> **Quoted text**:
Every Good and Every Perfect Gift is From Above 
James 1:17-22  The text for this Discourse:
“Every good and perfect gift is from above, coming down from the Father of the heavenly lights, who does not change like shifting shadows. He chose to give us birth through the word of truth, that we might be a kind of firstfruits of all he created. My dear brothers, take note of this: Everyone should be quick to listen, slow to speak and slow to become angry, for man's anger does not bring about the righteous life that God desires. Therefore, get rid of all moral filth and the evil that is so prevalent and humbly accept the word planted in you, which can save you. Do not merely listen to the word, and so deceive yourselves. Do what it says.” (NIV translation)

This discourse deals with the new way a Christian sees once he's discovered that he has faith. Again, one is not to explain what faith is, that would be a waste of time. In Fear and Trembling Kierkegaard says, "Even if someone were able to transpose the whole content of faith into conceptual form, it does not follow that he has comprehended faith, comprehended how he entered into it or how it entered into him." Faith isn't an outer good; it is for the inner man. Kierkegaard says the following in Concluding Unscientific Postscript, In the godly discourse about faith, the main point is that it informs us how you and I (that is, single individuals) become believers and that the speaker helps tear us out of all illusions and knows about the long and laborious way and about relapse.  … we sit (in Church) and observe what faith is capable of doing-not as believers, but as spectators of the achievements of faith, just as in our day we do not have speculative thinkers but spectators of the achievements of speculative thought. But for the theocentric, speculative, and objective age it is, of course, more likely far too little- to become involved in the ultimate difficulties, where the question ultimately becomes as sharp, as penetrating, as disturbing, as uncompromising as possible about whether the individual, you and I, is a believer and about how we relate ourselves to faith from day to day. Postscript Note p. 419

It is very difficult for an individual to know that "God is good." We can try to change God and make our wishes his wishes but then Kierkegaard explains, "I would have been weak enough to make him just as weak; then I would have lost him and my trust in him, . . ." Kierkegaard asks questions to try to understand how faith can be understood by an individual. He says, "Is there joy in heaven, only sorrow on earth, or only the news that there is joy in heaven! Does God in heaven bring out the good gifts and lay them away for us in heaven so that we can receive them sometime in the hereafter!" His understanding is that God makes good and perfect gifts for "anyone who has enough heart to be humble."

Too often individuals "pervert God's good gifts to their own detriment" or the second one wish is fulfilled they ask for another, without even remembering to say thanks to God for the first wish. The sermon text is there but Kierkegaard admits that sometimes he's "too cowardly, or too proud, or too lazy to want to understand the words properly." He also points out that people who are unable to live up to God's commands "prefer to be ashamed of themselves in their solitude." He says, "Have you been prompt in enduring the pain of the accounting; have you borne in mind that he loved you first? Have you been quick to judge for yourself that he should not continue to love you while you were slow to love in return?" His point is: "A person can truly love God only when he loves him according to his own imperfection".

> **Exercise instructions**:
1. In the commentary on Kierkegaard's discourse, for whom does God make good and perfect gifts?
2. Write the next paragraph of the commentary on Kierkegaard's discourse, picking up after its final sentence.

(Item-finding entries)
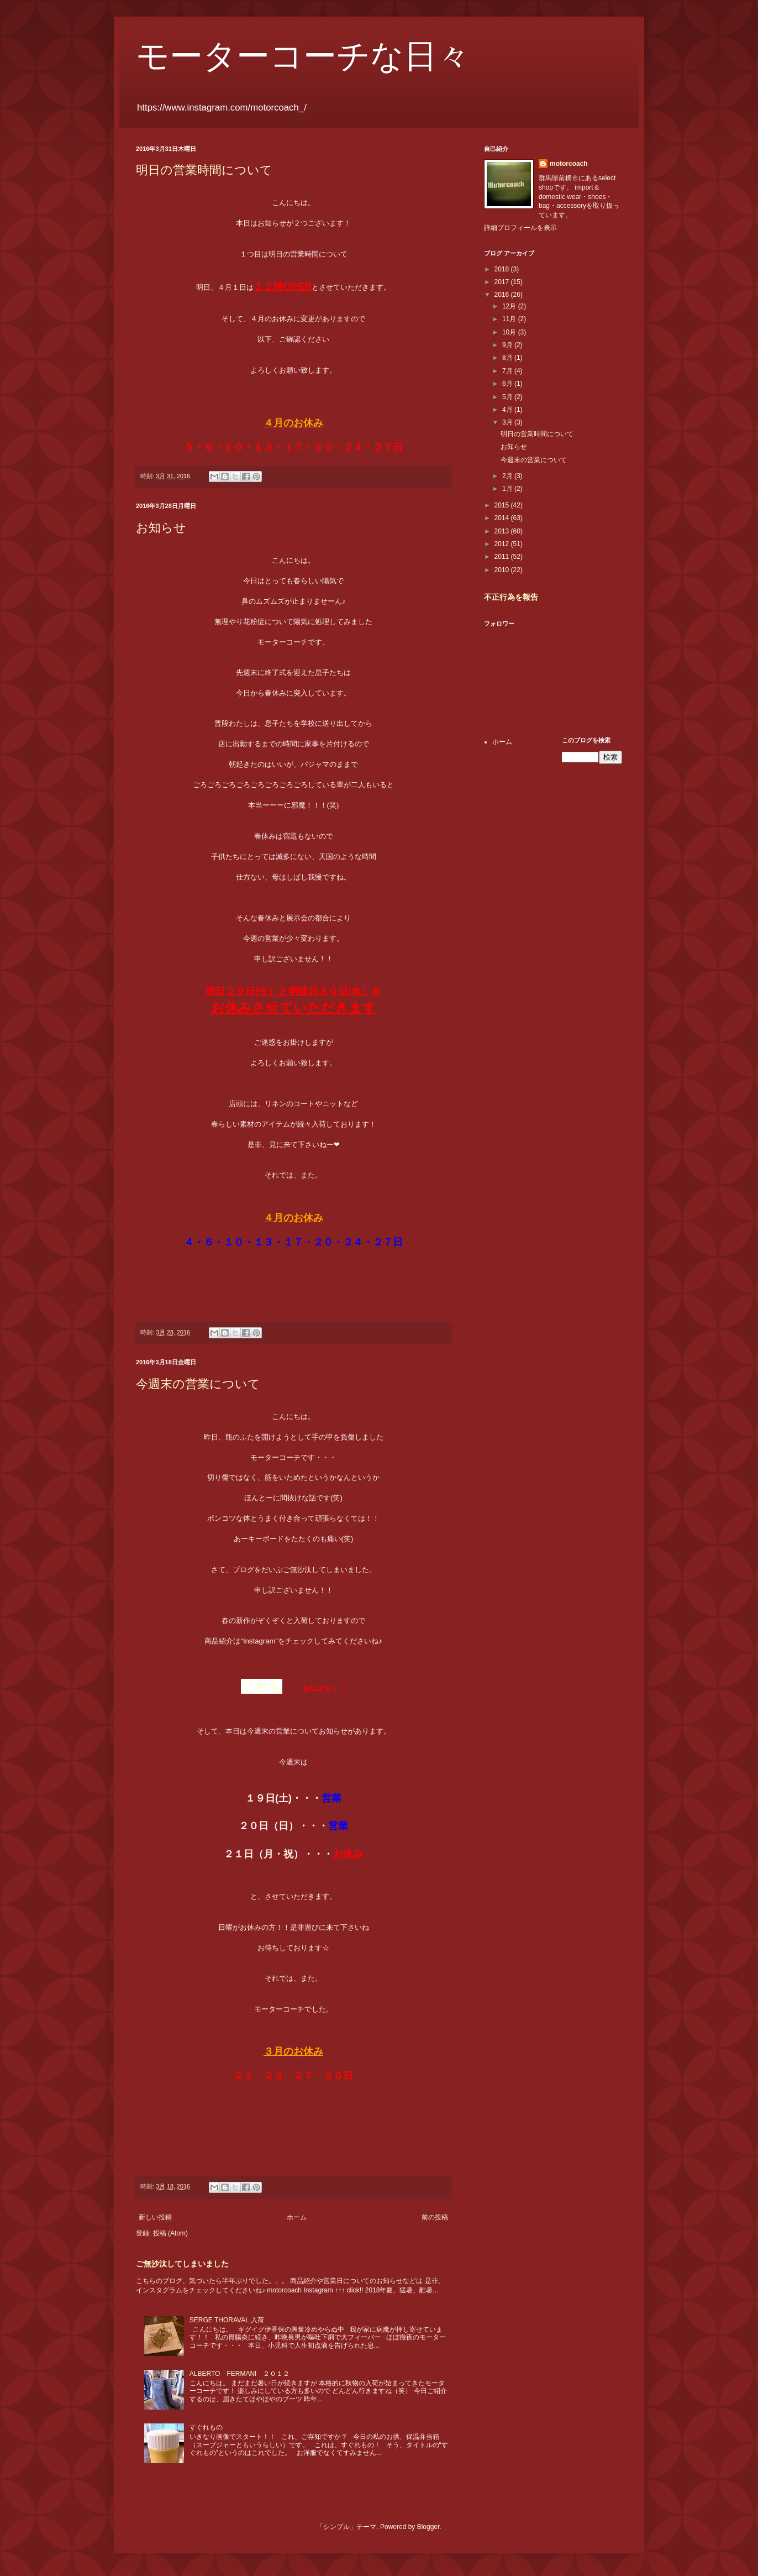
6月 (508, 384)
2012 (502, 544)
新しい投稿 (155, 2217)
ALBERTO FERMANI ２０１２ (240, 2374)
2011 (502, 557)
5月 (508, 397)
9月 (508, 345)
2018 (502, 269)
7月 (508, 371)
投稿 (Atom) (170, 2233)
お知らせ (161, 528)
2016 (502, 295)
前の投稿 (435, 2217)
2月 (508, 476)
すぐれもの (206, 2427)
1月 (508, 489)
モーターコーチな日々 (303, 56)
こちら (261, 1686)
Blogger (428, 2527)
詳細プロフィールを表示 (520, 228)
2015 (502, 505)
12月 (510, 306)
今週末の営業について (198, 1384)
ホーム (297, 2217)
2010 (502, 570)
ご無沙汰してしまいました (182, 2263)
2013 (502, 531)
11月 (510, 319)
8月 (508, 358)
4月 (508, 409)
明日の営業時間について (204, 170)
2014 (502, 518)
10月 (510, 332)
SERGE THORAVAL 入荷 (227, 2320)
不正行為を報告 (511, 597)
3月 (508, 422)
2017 (502, 282)
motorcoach (569, 163)
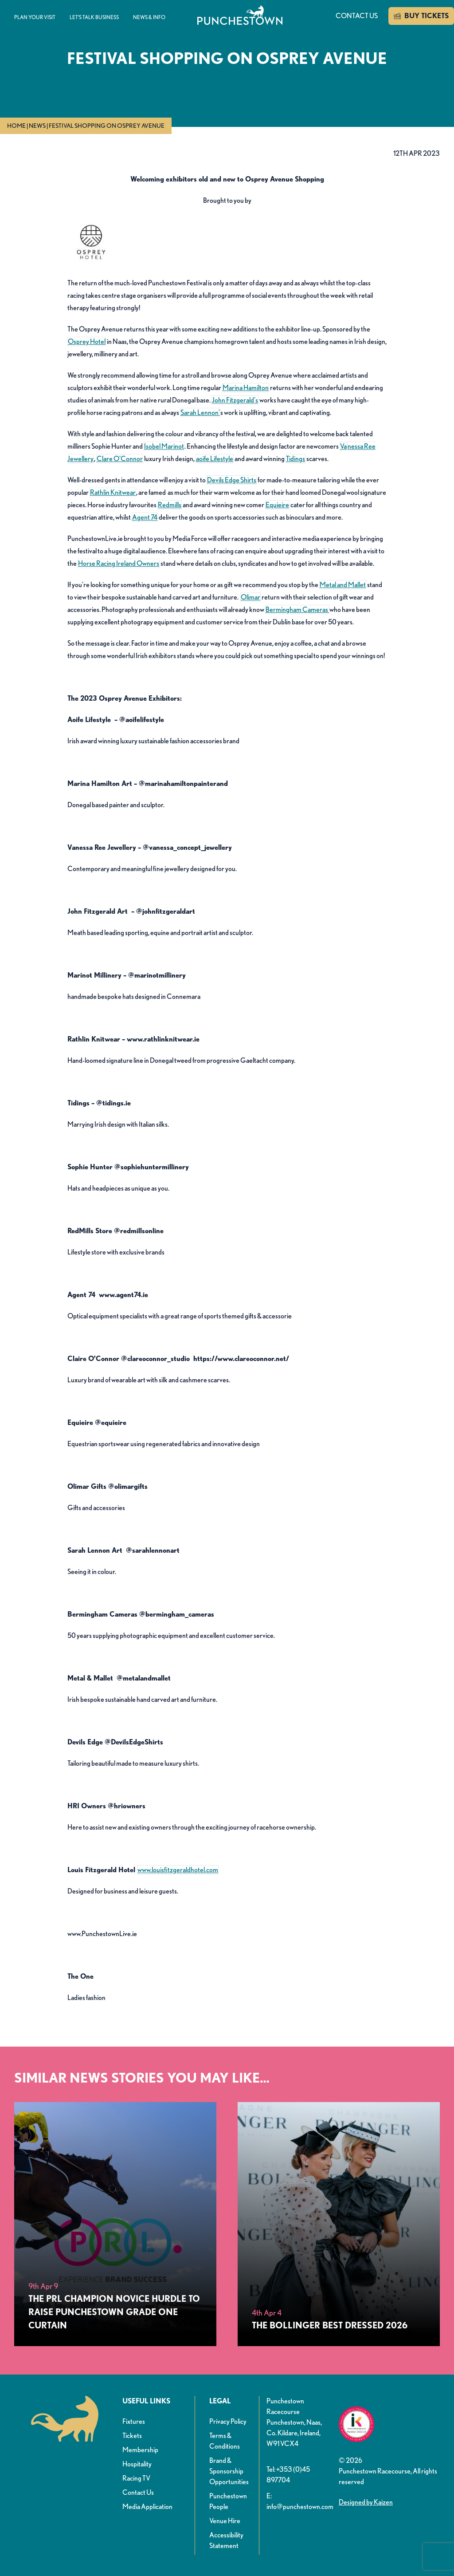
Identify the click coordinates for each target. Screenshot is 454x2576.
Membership (140, 2450)
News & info (149, 17)
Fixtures (133, 2421)
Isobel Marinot (164, 446)
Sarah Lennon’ (200, 412)
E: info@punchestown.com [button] (299, 2501)
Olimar (250, 597)
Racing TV (136, 2478)
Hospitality (137, 2464)
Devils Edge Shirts (231, 480)
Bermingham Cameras (297, 609)
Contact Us (138, 2492)
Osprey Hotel (87, 341)
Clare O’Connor (120, 458)
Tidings (295, 458)
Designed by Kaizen (366, 2502)
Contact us (357, 16)
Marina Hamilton (246, 387)
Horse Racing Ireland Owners (118, 563)
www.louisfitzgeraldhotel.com (177, 1870)
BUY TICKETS (421, 16)
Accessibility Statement (226, 2540)
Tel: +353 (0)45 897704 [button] (288, 2474)
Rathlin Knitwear (113, 492)
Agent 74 (144, 517)
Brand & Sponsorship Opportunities (229, 2471)
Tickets (132, 2435)
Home (16, 125)
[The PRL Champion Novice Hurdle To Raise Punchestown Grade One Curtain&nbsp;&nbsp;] (115, 2224)
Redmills (169, 505)
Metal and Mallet (343, 584)
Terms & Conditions (224, 2440)
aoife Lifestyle (214, 458)
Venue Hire (224, 2521)
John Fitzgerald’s (235, 400)
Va (343, 446)
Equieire (277, 505)
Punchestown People (228, 2501)
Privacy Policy (228, 2421)
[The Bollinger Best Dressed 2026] (339, 2224)
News (37, 125)
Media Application (147, 2506)
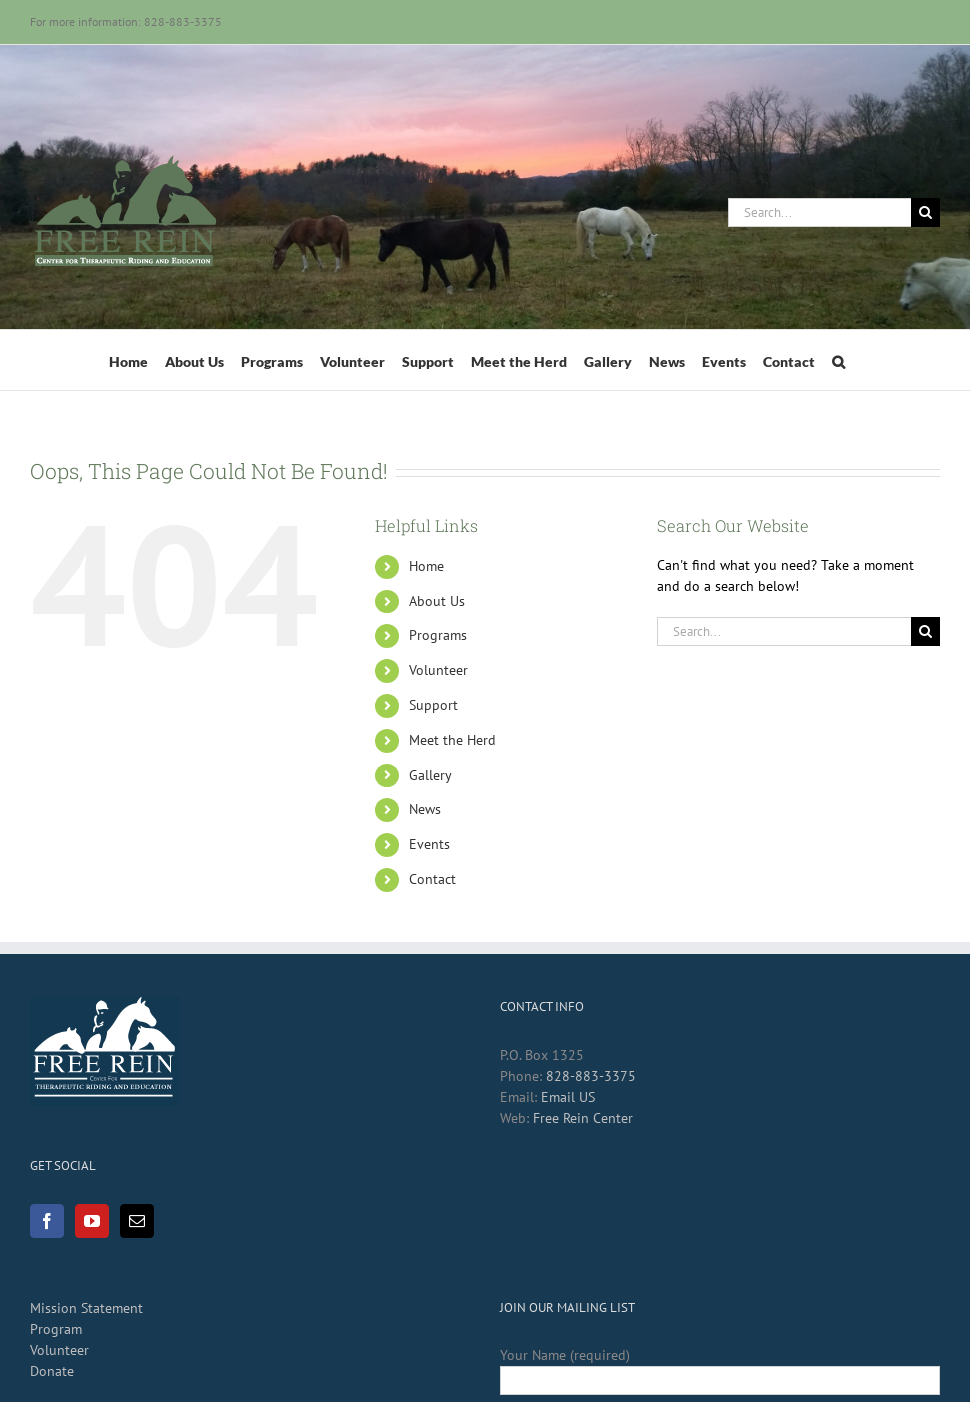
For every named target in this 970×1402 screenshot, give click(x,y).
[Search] (925, 212)
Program (56, 1329)
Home (426, 566)
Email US (568, 1097)
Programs (438, 635)
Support (433, 705)
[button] (838, 360)
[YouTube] (92, 1221)
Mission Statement (86, 1308)
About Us (437, 601)
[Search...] (819, 212)
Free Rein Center (583, 1118)
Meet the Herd (452, 740)
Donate (52, 1371)
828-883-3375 (591, 1076)
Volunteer (438, 670)
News (425, 809)
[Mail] (137, 1221)
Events (429, 844)
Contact (432, 879)
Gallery (430, 775)
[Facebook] (47, 1221)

> **The answers**:
1. For "anyone who has enough heart to be humble."

2.
“If a person were permitted to distinguish among Biblical texts, I could call this text [James 1:17-21] my first love, to which one generally (‘always’) returns at some time: and I could call this text my only love — to which one returns again and again and again and ‘always.’ ”Journals Book XI 3B 291:4 August 1855

Reception 
Kierkegaard sold 200 copies of the Discourses and only one editor reviewed it. Either/Or was reviewed by both Meïr Aron Goldschmidt and Johan Ludvig Heiberg. The Two Discourses had to wait until 1927 to be noticed and wasn't translated into English until 1946 when David F. Swenson translated the eighteen discourses and published them in four volumes. And then Howard V. Hong translated and published them in 1990 into one volume. Scholars relate most of Kierkegaard's work to his relationship to his father, Regine Olsen, the Corsair affair, or his attack upon the church; all deal with his outer being.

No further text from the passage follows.